Last year the event drew some 3,000 competitors and spectators to Camp Millstone according to the wildlife commission. Given some rule changes, the field should be even larger this month. The new rules say there are six members per team. The old rules set a limit of five.

The Millstone event is capped at 54 teams from the nine districts in the state.

“I am not sure how many teams there are in the state,” Crabtree said. “I have a nine-county district and I have 18 teams. I know some districts have 35 teams.”

The tournament begins at 8 a.m. at the center near Ellerbe, with events in rifle, shotgun and archery, along with an orienteering challenge and a conservation test.

“The degree of the skills exhibited by these young people at the state championships is incredible,” said Travis Casper, the assistant hunter education programs coordinator for North Carolina. “The competition is keen, but so is the camaraderie between competitors.”

“I’ve been going there every year since 2002, and I think it’s gotten bigger and bigger each year,” Crabtree said. “I think some of that is because of changes in the system on how hunter education is handled. I think educators like myself have been able to enhance it.”

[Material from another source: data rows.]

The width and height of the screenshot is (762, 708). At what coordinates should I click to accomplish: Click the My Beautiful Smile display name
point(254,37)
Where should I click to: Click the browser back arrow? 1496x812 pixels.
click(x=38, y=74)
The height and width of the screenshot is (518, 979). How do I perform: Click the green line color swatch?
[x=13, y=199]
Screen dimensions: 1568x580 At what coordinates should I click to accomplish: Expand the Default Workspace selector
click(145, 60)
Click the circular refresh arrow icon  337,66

At one point, he said a handful of teams dominated the competition. But as new programs have sprouted up and improved, a fresh group of followers have started to follow the sports.

The Millstone event is as high as you get in Wildlife Resource Commission youth competition in North Carolina. The National Rifle Association sponsors a national event

Teams are organized within public and private schools, while home-schooled students and teams representing youth groups, such as 4-H or FFA, can compete, provided they meet eligibility requirements. Competition is conducted on senior (high school) and junior (middle school and elementary school) divisional levels, with overall team and overall individual awards based on aggregate scores in all events.

Crabtree will be taking two senior teams, from Western Harnett Senior High and Lumberton High School. His junior teams are from Western Harnett Middle School and Harrell’s Christian Academy in Sampson County. The top individual district winners in each category also qualify to go to Millstone even if there team does not.

“The schools that traditionally did well had their following, but when you’re able to branch out and getting schools that have only been in the program two or three years that qualify, that’s a whole other crowd,” Crabtree said.

Millstone has hosted the event for at least the last eight years, said Gene Shutt, the camp’s director.

“They used to have it in different areas of the state, mostly at gun clubs, but they were finding it was getting harder and harder to find somebody to host it,” Shutt said. “They came to us and they’ve helped us a little with construction and other things.”

Millstone will host a two-day 4-H shooting event in September, but it is smaller in scope, Shutt said.

Some of the volunteers spend the night at Millstone, but others find lodging at local motels, Shutt said.

Millstone’s shooting facility is about seven acres and includes two combination trap-skeet fields, an archery area, a small bore rifle and pistol range and a 100-yard shooting range.

“When it comes we part people on the ballfield and it’s full of cars, and we park them in some of the horse rings. There are a lot of people. It takes a big place to do it.”